EXTRACTED INFORMATION:
========================================================================

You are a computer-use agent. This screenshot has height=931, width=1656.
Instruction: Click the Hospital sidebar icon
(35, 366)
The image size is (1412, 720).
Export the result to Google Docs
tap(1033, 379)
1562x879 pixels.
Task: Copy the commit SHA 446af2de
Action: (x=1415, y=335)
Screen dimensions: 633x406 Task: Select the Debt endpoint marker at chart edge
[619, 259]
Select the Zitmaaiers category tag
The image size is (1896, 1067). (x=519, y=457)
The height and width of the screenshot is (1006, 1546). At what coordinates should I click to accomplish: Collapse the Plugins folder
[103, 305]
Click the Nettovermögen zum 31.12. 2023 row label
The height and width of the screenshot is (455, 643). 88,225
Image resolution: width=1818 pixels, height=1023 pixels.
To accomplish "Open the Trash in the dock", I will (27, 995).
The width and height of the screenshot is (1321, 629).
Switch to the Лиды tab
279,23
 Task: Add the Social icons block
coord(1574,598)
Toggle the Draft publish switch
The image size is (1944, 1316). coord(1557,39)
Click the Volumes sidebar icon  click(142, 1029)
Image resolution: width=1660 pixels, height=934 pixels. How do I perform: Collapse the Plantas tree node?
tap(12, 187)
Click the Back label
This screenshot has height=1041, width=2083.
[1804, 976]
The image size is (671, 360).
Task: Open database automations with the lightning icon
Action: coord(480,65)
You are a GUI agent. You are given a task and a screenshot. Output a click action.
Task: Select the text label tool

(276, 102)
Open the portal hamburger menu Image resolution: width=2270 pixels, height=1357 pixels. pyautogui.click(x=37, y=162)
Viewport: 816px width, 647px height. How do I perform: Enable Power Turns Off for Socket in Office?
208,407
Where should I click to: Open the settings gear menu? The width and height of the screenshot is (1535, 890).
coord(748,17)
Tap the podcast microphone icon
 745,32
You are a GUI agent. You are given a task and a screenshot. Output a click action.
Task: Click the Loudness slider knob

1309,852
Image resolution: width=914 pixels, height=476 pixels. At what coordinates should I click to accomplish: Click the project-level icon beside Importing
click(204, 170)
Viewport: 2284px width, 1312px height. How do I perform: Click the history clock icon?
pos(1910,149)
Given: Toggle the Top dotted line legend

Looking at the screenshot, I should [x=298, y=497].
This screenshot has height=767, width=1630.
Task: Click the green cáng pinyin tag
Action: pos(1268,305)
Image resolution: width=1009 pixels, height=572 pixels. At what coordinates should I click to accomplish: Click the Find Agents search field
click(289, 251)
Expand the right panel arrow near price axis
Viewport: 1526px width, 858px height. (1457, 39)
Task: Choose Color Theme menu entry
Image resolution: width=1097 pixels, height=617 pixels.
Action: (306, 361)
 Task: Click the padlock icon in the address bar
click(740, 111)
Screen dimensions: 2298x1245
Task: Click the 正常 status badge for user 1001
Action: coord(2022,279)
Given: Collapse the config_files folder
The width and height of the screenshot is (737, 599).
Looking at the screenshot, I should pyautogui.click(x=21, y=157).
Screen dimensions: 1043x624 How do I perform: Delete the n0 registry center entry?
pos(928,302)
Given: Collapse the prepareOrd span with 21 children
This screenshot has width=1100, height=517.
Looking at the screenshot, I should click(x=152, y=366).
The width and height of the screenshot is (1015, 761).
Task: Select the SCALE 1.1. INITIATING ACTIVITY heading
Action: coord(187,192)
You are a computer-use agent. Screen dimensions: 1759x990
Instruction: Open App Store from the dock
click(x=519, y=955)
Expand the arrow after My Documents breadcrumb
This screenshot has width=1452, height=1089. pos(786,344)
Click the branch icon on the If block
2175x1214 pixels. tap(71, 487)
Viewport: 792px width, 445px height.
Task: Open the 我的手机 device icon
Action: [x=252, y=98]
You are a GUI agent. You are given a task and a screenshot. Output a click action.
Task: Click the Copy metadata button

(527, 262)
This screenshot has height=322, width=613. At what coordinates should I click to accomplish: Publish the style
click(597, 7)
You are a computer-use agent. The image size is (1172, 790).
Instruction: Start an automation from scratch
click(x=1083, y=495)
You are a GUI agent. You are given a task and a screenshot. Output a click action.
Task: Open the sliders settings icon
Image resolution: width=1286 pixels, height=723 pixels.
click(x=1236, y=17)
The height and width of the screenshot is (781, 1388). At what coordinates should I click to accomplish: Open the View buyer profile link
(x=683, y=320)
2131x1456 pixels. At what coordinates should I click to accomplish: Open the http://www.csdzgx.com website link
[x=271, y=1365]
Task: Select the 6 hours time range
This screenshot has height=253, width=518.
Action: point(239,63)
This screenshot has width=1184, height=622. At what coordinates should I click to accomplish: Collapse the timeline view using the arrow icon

========================================================================

BRIEF: Search the data for "Task: Select the 6 hours time range". Beginning with that line, set down every line through the last exactly.

SOLUTION BELOW:
Task: Select the 6 hours time range
This screenshot has height=253, width=518.
Action: point(239,63)
This screenshot has width=1184, height=622. At what coordinates should I click to accomplish: Collapse the timeline view using the arrow icon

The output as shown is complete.